Confocal images of CD34⁺ (A,B), PECAM1⁺ (C,D), VE-CAD⁺ (E,F) and KDR/Flk-1⁺ (G,H) cells from EBs (A,C,E,G) and from hESC aggregates encapsulated in dextran-based hydrogels with 0.5 mM Acr-PEG-RGD [B (×10); D (×10)], with 5.0 mM Acr-PEG-RGD [F (×25)] and with 0.5 mM Acr-PEG-RGD containing 5 mgmL⁻¹ of 7 μm microparticles loaded with VEGF₁₆₅ [H (×10)].

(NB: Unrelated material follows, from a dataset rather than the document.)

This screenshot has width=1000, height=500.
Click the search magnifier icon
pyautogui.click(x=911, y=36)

Figure 5. Ectodermal and endodermal differentiation of hESC aggregates encapsulated in dextran-based hydrogels

A, B) Expression of α-fetoprotein (1,2,3) and nestin (4,5,6) as revealed by imunohistochemistry, in EBs (1,4) and hESC aggregates encapsulated in dextran-based hydrogels (2,5) or in networks containing 0.5 mM Acr-PEG-RGD and 5 mgmL⁻¹ 7 μm microparticles (3,6). Bar corresponds to 100 μm. For the quantitative analysis of antibody staining (B), the results are average ± S.D. from two different samples and the counts were obtained in at least two different sections per sample. C) RT-PCR analysis of endoderm (albumin and α-fetoprotein) and ectoderm markers (nestin, neurofilament 68 Kd) in undifferentiated cells (1), EBs at day 10 (2), hESC aggregates encapsulated in dextran-based hydrogels with no Acr-PEG-RGD (3), 0.5 mM Acr-PEG-RGD (4), 5 mM Acr-PEG-RGD (5), 0.5 mM Acr-PEG-RGD with 5 mg/mL of 20 μm blank microparticles (6), and 0.5 mM Acr-PEG-RGD with 5 mg/mL of 20 (7) or 7 μm (8) microparticles loaded with VEGF₁₆₅.

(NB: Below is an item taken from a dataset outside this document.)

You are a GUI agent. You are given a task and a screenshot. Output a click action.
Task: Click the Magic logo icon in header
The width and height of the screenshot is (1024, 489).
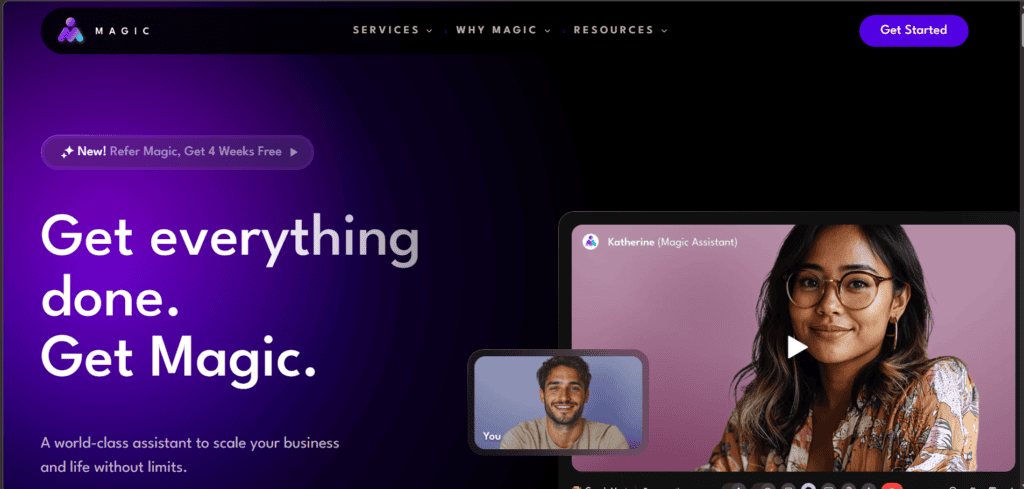tap(71, 30)
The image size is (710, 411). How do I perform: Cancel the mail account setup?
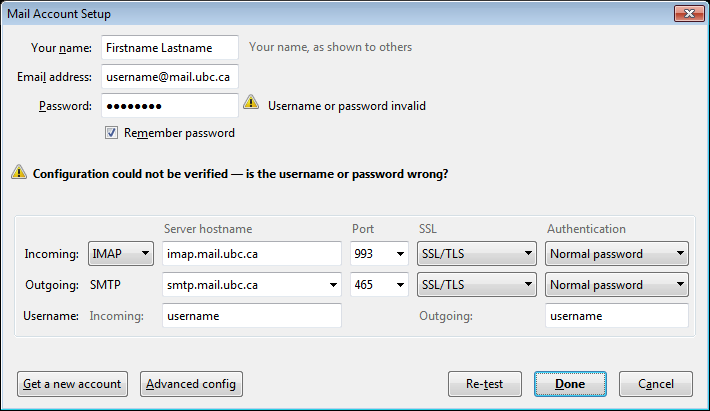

Figure 6. Expression of endothelial and undifferentiating stem cell markers in cells removed from hydrogel networks and further cultured in EGM-2 medium supplemented with VEGF₁₆₅

A) Scheme showing the protocols adopted to differentiate hESCs into the vascular lineage. (1) Undifferentiated hESCs cultured in EGM-2 medium supplemented with 50 ngmL⁻¹ VEGF₁₆₅ for 16 days. (2) Undifferentiated hESCs were induced to form EBs (see Materials and Methods), and the EBs grown in differentiation medium for 10 days. Then, single cells isolated from EBs were cultured in EGM-2 medium supplemented with 50 ngmL⁻¹ VEGF₁₆₅ for 6 additional days. (3). Undifferentiated hESCs were encapsulated in dextran-based hydrogels containing 0.5 mM Acr-PEG-RGD and 5 mgmL⁻¹ of microparticles with [20 μm (4) and 7 μm (5)] or without VEGF₁₆₅ [20 μm (3)], and cultured in differentiation medium for 10 days. Subsequently, single cells isolated from the encapsulated aggregates were cultured in EGM-2 medium supplemented with 50 ngmL⁻¹ VEGF₁₆₅ for 6 additional days. B) Summary of FACS analysis for endothelial and undifferentiating stem cells markers. Cells were differentiated according to protocol 1 (dashed columns), protocol 2 (grey columns) and protocol 3 (white (3), black (4) and dashed (5) columns). Values indicate average ± S.D. from two or three independent experiments (3 replicates per run). *. ** and *** denote statistical significance (P< 0.05, P< 0.01 and P< 0.001, respectively).